Some of the people I saw it with

People that found themselves wondering why they should care about Snowden and
the programs he disclosed will find their answer in this movie.

I expected to see a full on campaign against it, this NYT piece is mild. It
spins up some conspiracy with russian involvement, _yawn_ but even it can't to
deny: The movie is good. It's riveting-- just as a movie-- and the subject
matter is of importance to all of us. I can't see anyone being bored by it,
and I think even the most hard core of the tech people will forgive the one or
two "movie-computers" moments in it. :)

It's opening a couple days before its full release (the 16th?) at something
like 800 theaters (on the 14th?
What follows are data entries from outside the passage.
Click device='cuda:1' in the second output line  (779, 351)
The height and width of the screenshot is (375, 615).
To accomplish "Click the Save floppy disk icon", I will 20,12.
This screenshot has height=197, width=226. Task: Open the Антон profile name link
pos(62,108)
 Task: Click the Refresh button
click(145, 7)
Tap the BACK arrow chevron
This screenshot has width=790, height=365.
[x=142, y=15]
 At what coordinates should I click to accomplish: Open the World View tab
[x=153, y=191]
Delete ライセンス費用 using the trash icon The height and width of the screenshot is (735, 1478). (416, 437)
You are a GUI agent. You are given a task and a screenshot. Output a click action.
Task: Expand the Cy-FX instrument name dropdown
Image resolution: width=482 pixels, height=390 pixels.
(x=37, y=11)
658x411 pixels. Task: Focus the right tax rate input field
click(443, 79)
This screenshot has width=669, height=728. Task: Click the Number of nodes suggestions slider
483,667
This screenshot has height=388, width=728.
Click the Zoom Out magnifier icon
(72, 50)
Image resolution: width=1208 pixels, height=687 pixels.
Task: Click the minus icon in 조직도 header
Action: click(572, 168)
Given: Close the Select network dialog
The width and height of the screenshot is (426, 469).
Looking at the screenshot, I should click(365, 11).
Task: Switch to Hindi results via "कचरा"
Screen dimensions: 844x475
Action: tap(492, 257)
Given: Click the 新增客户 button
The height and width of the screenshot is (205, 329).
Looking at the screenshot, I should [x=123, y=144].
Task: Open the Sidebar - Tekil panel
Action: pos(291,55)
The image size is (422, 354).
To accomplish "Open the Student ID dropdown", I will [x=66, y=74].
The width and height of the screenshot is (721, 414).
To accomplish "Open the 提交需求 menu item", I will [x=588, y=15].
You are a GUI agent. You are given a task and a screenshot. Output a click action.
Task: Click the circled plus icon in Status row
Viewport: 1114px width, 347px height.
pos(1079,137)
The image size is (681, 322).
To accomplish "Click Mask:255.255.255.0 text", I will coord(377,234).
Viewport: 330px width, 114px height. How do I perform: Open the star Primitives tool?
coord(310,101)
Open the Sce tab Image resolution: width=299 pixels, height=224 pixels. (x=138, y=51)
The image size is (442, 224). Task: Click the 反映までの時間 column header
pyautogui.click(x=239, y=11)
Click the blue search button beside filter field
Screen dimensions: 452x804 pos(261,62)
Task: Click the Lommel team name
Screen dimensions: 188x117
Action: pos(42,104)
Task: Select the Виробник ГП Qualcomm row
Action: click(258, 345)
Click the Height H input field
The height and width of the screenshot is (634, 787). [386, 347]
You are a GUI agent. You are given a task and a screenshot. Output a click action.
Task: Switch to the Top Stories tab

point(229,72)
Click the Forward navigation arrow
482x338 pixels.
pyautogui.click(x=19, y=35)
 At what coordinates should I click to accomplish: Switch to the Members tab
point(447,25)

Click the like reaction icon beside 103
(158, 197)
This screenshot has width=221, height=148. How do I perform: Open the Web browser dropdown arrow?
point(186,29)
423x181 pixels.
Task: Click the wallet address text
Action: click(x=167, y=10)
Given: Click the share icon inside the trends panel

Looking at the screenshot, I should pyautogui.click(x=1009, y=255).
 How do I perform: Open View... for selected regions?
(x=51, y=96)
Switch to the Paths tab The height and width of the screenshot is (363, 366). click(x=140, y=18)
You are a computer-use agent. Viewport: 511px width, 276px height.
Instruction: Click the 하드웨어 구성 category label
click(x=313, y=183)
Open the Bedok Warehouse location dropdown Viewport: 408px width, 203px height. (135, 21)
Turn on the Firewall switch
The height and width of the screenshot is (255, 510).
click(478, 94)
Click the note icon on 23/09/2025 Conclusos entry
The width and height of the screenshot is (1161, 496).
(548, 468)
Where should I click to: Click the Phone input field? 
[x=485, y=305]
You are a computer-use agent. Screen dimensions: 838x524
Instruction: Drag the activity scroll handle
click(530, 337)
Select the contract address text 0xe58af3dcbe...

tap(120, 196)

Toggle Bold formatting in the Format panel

I believe). I would recommend going to see it
on the 14.

------
tanderson92
It's remarkable to me the certitude with which the NYT commenters state that
Snowden is a traitor. The trust they place in the Intelligence Community that
he compromised national security. This despite the proof that in at least one
other case, that of Chelsea Manning, the IC _lied_. This was confirmed
yesterday, with the release of Clinton's FBI report[1].

[1]: [http://www.vocativ.com/356350/fbi-clinton-spent-long-
hours-i...](http://www.vocativ.com/356350/fbi-clinton-spent-long-hours-
insisting-manning-leaks-werent-a-threat/)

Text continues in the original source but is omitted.